Arness plays plain-speaking U.S. Marshal Matt Dillon, who keeps the peace over a wide territory from his perch in Dodge City, Kansas, a rough-and-tumble town where prospectors, farmers, bounty hunters, outlaws, and the occasional lunatic pass through. Dennis Weaver lends support as Dillon's deputy, Chester, a courageous clown; Amanda Blake is saloon keeper Kitty; and Milburn Stone plays irascible Doc, apparently Dodge City's only physician. Volume 1 highlights feature a couple of episodes with Charles Bronson, including "The Killer," in which the future Death Wish star portrays a psychopath preying on the weak. Mogul Aaron Spelling, at one time a character actor, appears as a spacey wanderer who nearly gets lynched in "The Guitar." Cloris Leachman is very good as a woman with a diabolical edge in "Legal Revenge," Angie Dickinson is memorable as an Arapaho Indian whose marriage to a white settler incites racial anger, and Jack Lord portrays a pair of brothers who threaten Doc's life. Burt Reynolds, who joined the cast of Gunsmoke as the half-white, half-Comanche character Quint, is introduced in the very effective drama "Quint Asper Comes Home," while Ken Curtis, whose goofy Festus effectively replaced the departing Chester in season 9, enters the series in "Prairie Wolfer."

Volume 2 picks up exactly where Volume 1 ends, with the long-running series entering its 10th year, each episode an hour long and Ken Curtis now a permanent member of the cast as the buffoonish Festus. A couple of other actors will come and go as cast regulars, but the core group remains: James Arness as U.S. Marshal Matt Dillon, Amanda Blake as saloon keeper Kitty, and Milburn Stone as Doc. This collection of programs cherry-picks its way through season 19, emphasizing guest stars of note including Leonard Nimoy, excellent as a wry Indian and skinner in "Treasure of John Walking Fox," and William Shatner as a wily outlaw posing as a deputy sheriff in "Quaker Girl." (Arness, who provides a brief, vocal introduction to each episode, notes that Shatner was already starring on Star Trek by the time "Quaker Girl" was broadcast in 1966.)

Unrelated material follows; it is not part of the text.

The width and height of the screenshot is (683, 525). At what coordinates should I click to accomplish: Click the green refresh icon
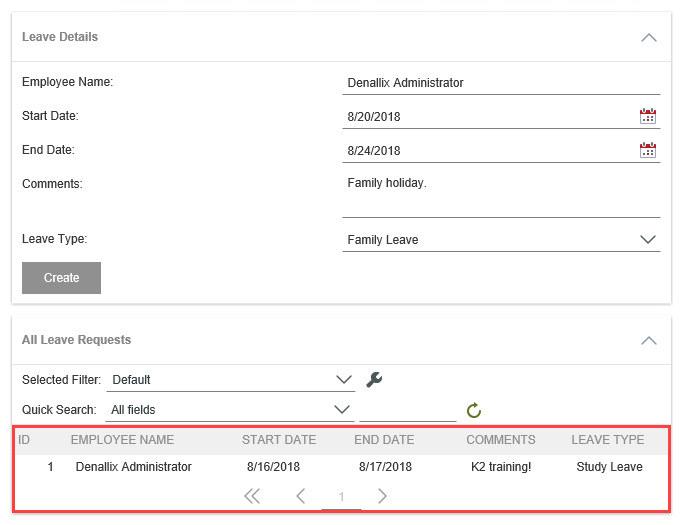click(474, 410)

Bette Davis, Bruce Dern, and Tom Skerritt all appear in "The Jailer" (the first color episode in this collection), in which the legendary Davis plays a vengeful widow who kidnaps Kitty in order to lure Matt to his own execution. Ed Asner provides optional commentary for "Hung High," in which he stars, while a young Dennis Hopper turns up as a villain out to kill a bounty hunter (a charismatic John D. Barrymore, father of Drew). Carroll O'Connor is very effective in "The Wrong Man," Jon Voight (in the same year as Midnight Cowboy) makes a splash as a convicted murderer who saves Kitty's life in "The Prisoner," and Kurt Russell is solid and sympathetic as a young man determined to avenge the death of his father in "Trail of Bloodshed." Special features include a couple of gag/blooper reels, a 1968 Emmy Award presentation to Milburn Stone, and a pair of old television interviews with Amanda Blake. --Tom Keogh

Product Tags

Write a Review

CERTAIN CONTENT THAT APPEARS ON THIS SITE COMES FROM AMAZON SERVICES LLC. THIS CONTENT IS PROVIDED 'AS IS' AND IS SUBJECT TO CHANGE OR REMOVAL AT ANY TIME.